Alex Miller asked me to write this up here. I found a bug in clojure.core yesterday that involves not=
when used to compare NaNs. This was reported on Slack and the discussion is here:
https://clojurians.slack.com/archives/C03S1KBA2/p1733612992809069
Here is a more highly summarized version of the discussion from Slack (at least from my perspective). If we fire up the Clojure CLI, we can evaluate the following.
Clojure 1.12.0
user=> (= ##NaN ##NaN)
false
user=> (not= ##NaN ##NaN)
false
user=> (not (= ##NaN ##NaN))
true
The problem here is that =
, not
, and not=
have a relationship between them. Specifically, for any x
and y
, if (= x y)
returns a boolean, then (not (= x y))
should return the opposite boolean, and since not=
is defined as (not (= x y))
, it should return the same value as (not (= x y))
for all x
and y
. This doesn't happen if x
and y
are both ##NaN
.
Note that there were a lot of calories burned on Slack with suggestions that doubles should never be compared for equality, that NaNs are shifty, not-quite-value objects and should be avoided, that anybody who wants to test for the presence of a NaN should use NaN?
which is already in clojure.core, and that the documentation around equality should be updated to say some of those things. Many of those statements are true or good practice. But all of them miss the broader point.

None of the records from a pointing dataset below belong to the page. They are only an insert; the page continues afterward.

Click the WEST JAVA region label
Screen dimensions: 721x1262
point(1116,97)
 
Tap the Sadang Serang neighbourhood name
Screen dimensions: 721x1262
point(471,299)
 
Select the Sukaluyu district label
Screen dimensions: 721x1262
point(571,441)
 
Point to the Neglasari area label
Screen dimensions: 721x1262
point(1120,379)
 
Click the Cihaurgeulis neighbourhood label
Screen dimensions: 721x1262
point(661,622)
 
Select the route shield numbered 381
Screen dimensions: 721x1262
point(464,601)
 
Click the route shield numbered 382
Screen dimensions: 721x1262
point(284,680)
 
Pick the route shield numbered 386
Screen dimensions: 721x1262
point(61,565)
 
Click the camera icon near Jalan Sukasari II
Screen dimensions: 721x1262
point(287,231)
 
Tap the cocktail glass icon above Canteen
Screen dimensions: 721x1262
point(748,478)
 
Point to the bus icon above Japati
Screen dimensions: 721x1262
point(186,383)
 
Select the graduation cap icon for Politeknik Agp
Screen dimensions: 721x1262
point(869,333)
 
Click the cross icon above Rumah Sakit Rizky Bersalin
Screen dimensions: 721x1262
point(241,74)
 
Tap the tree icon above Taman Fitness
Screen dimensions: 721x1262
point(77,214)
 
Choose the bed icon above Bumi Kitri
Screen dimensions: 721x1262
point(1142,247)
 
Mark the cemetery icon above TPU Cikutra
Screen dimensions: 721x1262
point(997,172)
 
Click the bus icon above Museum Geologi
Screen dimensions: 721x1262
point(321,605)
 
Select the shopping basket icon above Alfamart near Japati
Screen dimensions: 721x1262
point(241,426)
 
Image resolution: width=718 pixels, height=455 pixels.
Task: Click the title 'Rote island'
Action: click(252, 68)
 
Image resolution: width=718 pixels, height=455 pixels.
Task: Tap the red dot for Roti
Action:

This bug has nothing to do specifically to do with NaNs. It just seems that NaNs expose the bug. The real issue is with the contractual relationship between =
, not
, and not=
which appears to be violated in the presence of NaNs. Specifically, not=
is no longer referentially transparent with respect to (not (= ...))
.
On Slack, @potetm decompiled the code generated for these cases and found the following.
For (not= ##NaN ##NaN)
:
(clj-java-decompiler.core/decompile
(not= ##NaN ##NaN))
// Decompiling class: cjd__init
import clojure.lang.*;
public class cjd__init
{
public static final Var __not_EQ_;
public static final Object const__1;
public static void load() {
((IFn)cjd__init.__not_EQ_.getRawRoot()).invoke(cjd__init.const__1, cjd__init.const__1);
}
public static void __init0() {
__not_EQ_ = RT.var("clojure.core", "not=");
const__1 = Double.NaN;
}
static {
__init0();
Compiler.pushNSandLoader(RT.classForName("cjd__init").getClassLoader());
try {
load();
Var.popThreadBindings();
}
finally {
Var.popThreadBindings();
}
}
}
And then for (not (= ##NaN ##NaN))
:
(clj-java-decompiler.core/decompile
(not (= ##NaN ##NaN)))
// Decompiling class: cjd__init
import clojure.lang.*;
public class cjd__init
{
public static final Var __not;
public static void load() {
((IFn)cjd__init.__not.getRawRoot()).invoke(Util.equiv(Double.NaN, Double.NaN) ? Boolean.TRUE : Boolean.FALSE);
}
public static void __init0() {
__not = RT.var("clojure.core", "not");
}
static {
__init0();
Compiler.pushNSandLoader(RT.classForName("cjd__init").getClassLoader());
try {
load();
Var.popThreadBindings();
}
finally {
Var.popThreadBindings();
}
}
}
It appears that the compiler optimizes the call to =
and does not box the ##NaN
values when compiling (not (= ##NaN ##NaN))
, whereas the call to not=
receives the ##NaN
s boxed as Doubles. This then causes a subsequent call to clojure.lang.Util/equiv
(after following the call chain through not=
-> =
-> clojure.lang.Util/equiv
) to return true
improperly (since NaNs are never equal to anything, even themselves).
IMO, this is a bug, albeit a low priority one. Most programmers successfully use floating point math without ever having to deal with NaNs. While NaNs seem to trigger the bug, there may be other cases that also trigger it. I can't speak to that.